Larry's first act, after receiving his special assignment, was to go to Mr. Potter's house. Grace received him, and, in answer to his inquiry, stated that the family had no more news than they had at first.

"I thought you could tell us something," said the girl in disappointed tones.

"Perhaps I can, soon," replied Larry. "I'm detailed specially on this case now," and he told her of his assignment.

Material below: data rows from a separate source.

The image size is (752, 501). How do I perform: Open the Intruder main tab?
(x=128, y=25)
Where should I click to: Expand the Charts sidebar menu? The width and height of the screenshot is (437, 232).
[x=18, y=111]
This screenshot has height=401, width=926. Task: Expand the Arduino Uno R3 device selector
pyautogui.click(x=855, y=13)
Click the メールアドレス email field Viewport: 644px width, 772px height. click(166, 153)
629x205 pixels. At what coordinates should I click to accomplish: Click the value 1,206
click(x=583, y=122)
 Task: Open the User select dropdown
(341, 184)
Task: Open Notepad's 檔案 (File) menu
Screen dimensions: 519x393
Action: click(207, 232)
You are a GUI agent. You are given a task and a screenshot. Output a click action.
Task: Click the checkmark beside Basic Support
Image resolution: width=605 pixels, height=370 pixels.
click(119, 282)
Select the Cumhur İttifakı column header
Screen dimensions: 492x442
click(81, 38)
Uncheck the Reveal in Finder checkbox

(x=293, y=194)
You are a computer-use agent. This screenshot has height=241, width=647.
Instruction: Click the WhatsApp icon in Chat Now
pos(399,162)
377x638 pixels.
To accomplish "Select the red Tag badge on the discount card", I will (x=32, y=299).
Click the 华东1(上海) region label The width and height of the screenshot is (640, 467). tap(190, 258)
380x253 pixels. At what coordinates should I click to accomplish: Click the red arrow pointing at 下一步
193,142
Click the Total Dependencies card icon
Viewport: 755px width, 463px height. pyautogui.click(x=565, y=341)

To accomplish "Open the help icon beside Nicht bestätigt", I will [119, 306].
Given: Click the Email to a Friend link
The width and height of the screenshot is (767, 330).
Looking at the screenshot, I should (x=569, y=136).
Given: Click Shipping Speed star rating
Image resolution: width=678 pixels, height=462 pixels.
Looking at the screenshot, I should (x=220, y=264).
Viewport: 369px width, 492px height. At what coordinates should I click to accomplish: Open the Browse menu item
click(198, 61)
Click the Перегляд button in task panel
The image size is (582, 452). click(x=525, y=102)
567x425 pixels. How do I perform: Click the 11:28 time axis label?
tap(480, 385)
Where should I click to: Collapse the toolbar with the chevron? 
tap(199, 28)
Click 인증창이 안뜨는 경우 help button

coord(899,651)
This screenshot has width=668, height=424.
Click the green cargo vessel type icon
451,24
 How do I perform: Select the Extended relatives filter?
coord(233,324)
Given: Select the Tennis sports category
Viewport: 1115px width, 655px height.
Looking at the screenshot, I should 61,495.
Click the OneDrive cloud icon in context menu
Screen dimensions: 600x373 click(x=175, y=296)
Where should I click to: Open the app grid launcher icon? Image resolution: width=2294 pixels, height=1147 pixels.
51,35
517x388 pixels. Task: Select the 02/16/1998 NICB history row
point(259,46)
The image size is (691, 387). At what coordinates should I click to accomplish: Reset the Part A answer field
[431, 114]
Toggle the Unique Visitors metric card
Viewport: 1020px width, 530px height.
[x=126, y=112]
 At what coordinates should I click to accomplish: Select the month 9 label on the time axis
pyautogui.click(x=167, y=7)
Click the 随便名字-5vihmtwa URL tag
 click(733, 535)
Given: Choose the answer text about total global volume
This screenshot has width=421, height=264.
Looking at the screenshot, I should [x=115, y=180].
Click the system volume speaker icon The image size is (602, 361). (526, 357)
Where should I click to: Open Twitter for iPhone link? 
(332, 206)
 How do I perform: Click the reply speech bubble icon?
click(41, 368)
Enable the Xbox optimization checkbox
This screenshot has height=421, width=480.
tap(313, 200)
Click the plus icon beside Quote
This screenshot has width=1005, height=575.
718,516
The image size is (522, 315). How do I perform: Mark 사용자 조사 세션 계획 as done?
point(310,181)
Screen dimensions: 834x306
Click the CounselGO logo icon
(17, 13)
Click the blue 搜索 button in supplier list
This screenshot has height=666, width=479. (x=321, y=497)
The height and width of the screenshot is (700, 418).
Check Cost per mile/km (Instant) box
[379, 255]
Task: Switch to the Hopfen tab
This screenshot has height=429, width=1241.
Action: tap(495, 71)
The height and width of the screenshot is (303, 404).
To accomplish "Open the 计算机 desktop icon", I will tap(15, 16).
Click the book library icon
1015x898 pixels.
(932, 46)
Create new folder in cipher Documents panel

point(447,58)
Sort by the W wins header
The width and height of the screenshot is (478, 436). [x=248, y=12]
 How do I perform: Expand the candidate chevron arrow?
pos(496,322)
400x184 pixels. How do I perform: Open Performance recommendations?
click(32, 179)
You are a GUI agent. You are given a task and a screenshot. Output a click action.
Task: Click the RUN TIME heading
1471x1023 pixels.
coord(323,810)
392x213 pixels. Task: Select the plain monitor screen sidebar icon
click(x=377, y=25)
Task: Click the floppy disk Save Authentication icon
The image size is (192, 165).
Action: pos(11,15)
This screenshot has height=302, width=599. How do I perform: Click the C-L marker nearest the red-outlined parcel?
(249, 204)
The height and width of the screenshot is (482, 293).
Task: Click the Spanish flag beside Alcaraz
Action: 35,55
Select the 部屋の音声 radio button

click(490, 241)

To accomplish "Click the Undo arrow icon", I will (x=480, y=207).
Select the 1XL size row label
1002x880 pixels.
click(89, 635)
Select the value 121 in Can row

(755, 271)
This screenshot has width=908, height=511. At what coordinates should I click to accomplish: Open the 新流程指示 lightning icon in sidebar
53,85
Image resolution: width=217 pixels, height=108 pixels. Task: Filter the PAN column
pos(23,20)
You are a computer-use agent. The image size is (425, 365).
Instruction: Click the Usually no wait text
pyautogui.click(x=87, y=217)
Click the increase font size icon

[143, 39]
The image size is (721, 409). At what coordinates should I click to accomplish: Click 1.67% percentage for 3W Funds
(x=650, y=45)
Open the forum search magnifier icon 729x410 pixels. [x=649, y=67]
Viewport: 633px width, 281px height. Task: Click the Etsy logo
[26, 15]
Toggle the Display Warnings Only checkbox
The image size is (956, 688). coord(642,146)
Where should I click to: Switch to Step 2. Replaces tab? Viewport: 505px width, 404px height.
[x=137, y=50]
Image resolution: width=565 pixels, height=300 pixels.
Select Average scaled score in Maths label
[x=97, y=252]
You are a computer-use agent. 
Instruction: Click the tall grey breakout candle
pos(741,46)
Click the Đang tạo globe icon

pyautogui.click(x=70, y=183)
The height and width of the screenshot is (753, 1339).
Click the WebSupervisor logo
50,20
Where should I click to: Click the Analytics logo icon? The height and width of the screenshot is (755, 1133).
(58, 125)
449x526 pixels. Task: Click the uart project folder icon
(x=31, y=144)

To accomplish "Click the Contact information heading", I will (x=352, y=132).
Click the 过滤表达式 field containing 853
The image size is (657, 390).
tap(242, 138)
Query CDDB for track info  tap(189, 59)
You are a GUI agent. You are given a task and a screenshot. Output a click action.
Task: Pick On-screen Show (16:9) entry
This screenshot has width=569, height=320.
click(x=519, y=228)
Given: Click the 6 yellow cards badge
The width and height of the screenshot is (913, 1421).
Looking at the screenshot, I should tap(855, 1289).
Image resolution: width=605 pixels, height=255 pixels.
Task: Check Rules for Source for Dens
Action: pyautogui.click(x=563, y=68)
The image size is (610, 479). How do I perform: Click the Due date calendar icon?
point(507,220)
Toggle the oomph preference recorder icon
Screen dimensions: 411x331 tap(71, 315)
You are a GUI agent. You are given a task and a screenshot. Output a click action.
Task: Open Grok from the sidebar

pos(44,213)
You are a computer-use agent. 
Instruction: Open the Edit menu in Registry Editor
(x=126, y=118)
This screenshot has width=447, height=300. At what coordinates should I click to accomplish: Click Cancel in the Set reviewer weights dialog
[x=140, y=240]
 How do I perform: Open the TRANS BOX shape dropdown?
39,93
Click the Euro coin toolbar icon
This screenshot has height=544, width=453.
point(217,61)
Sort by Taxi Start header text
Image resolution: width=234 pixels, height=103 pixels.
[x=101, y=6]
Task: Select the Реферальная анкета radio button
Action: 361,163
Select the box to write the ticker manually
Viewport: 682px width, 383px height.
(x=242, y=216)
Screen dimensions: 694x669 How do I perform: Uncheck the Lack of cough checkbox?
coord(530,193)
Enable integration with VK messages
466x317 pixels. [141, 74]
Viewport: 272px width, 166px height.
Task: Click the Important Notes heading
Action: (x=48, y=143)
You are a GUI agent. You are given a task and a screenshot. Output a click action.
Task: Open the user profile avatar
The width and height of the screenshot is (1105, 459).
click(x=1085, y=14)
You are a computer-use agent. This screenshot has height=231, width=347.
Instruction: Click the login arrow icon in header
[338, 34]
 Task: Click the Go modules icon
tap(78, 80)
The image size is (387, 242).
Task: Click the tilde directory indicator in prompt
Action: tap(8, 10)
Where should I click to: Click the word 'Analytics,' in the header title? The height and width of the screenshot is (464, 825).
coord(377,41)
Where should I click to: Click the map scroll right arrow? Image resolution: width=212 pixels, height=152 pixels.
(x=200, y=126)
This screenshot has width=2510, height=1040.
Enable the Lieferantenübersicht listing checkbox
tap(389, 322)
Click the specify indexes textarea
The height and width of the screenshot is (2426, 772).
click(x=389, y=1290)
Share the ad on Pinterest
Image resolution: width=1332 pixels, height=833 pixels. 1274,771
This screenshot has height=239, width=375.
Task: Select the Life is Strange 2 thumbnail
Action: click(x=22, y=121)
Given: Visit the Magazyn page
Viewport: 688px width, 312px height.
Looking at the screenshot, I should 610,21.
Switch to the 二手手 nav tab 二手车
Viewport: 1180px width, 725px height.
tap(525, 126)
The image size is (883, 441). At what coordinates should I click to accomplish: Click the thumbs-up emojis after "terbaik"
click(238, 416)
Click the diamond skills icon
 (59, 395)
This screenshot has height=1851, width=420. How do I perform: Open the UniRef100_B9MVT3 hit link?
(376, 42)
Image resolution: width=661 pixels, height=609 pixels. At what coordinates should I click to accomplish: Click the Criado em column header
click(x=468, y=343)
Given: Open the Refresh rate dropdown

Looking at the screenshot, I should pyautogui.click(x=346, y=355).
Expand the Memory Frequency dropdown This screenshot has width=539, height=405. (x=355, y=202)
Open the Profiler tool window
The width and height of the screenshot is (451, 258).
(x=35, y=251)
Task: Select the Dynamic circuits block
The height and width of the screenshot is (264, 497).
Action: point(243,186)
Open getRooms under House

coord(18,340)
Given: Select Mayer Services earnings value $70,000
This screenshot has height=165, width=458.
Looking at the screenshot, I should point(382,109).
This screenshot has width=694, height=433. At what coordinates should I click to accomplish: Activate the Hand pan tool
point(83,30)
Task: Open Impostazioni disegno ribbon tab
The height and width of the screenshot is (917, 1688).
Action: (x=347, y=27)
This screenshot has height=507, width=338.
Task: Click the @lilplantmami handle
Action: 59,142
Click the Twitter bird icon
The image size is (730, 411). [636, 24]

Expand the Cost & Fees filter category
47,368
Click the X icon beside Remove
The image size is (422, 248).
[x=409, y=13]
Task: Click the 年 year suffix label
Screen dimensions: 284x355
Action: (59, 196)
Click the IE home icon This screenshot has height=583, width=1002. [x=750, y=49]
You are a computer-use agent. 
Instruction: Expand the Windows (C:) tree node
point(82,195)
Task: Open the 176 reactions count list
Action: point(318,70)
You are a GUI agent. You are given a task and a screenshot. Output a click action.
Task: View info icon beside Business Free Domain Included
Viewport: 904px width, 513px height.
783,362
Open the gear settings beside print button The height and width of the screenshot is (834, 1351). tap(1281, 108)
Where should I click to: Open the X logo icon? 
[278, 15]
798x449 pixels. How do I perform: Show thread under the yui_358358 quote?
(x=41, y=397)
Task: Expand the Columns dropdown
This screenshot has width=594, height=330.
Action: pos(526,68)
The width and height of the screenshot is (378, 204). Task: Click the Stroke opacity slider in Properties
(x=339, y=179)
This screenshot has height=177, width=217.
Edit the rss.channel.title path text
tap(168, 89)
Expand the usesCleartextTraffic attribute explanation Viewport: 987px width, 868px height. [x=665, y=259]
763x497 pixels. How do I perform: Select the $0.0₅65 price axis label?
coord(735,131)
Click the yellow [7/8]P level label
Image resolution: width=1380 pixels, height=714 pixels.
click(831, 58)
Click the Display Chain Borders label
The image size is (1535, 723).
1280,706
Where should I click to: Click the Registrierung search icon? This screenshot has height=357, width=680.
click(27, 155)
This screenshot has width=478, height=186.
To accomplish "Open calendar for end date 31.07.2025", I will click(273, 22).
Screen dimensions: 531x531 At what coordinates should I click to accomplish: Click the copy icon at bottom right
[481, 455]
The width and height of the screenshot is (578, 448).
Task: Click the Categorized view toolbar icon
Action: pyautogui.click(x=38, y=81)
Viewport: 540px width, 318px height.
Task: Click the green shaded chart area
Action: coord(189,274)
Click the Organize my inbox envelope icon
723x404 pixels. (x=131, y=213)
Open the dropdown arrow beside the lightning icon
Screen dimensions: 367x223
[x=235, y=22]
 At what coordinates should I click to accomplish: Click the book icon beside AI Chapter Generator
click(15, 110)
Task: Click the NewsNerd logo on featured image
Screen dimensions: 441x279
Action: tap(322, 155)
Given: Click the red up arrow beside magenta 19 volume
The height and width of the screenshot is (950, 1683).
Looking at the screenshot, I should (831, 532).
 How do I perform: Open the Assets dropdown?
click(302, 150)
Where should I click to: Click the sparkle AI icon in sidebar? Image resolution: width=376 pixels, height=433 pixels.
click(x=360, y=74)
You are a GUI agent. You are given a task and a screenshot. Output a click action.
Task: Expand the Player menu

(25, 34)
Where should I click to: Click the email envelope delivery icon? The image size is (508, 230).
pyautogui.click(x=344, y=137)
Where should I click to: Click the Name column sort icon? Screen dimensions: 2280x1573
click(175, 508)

"Does that mean you have nothing to do but to search for my father?"

"That's what it means."

"Oh, please find him for me!" exclaimed the girl. "You don't know how much I have suffered since he has been missing, nor how much my mother has suffered. It has been terrible! Oh, if you only could find him for us!"

"Miss Potter," began Larry, who was deeply touched by her distress, "a newspaper man could have no greater incentive to work than the duty to which his assignment calls him. More especially in this case to which my city editor has told me to devote my whole time. But aside from that I'm going to find your father for your sake and your mother's. I'll do all I can. I'll work on this case day and night. I'll find your father for you!"

"Oh!" exclaimed Grace, "you don't know how much good it does me to hear you talk so! It seemed as if no one cared. Of course my father's business associates want him to come back, and so do his friends, but—but they don't wish it as much as my mother does and as I do! I miss him so much!"

If Larry had not had the injunction laid on him by Mr. Emberg to urge him on in the search, the appeal by Grace would have been more than sufficient. Hereafter, he resolved, he would feel somewhat as did the knights of old when they were commissioned by their ladies to execute some bold deed.

"Don't worry," he told Grace, as he saw her distress was getting the better of her. "I'll find him."

"Suppose you can't?"

"There's no such work as 'can't' in my dictionary," replied Larry, repeating what Mr. Emberg had told him.

Grace smiled at the young reporter's enthusiasm, but she knew she could have had no better friend, no one who would devote more time and energy to her cause, and no one who had so strong a motive for finding the missing millionaire as had this young newspaper reporter.

While the two were discussing various details of the case there was a ring at the front door, and, presently, the butler entered the library.

"Mr. Jack Sullivan to see you, miss," he announced.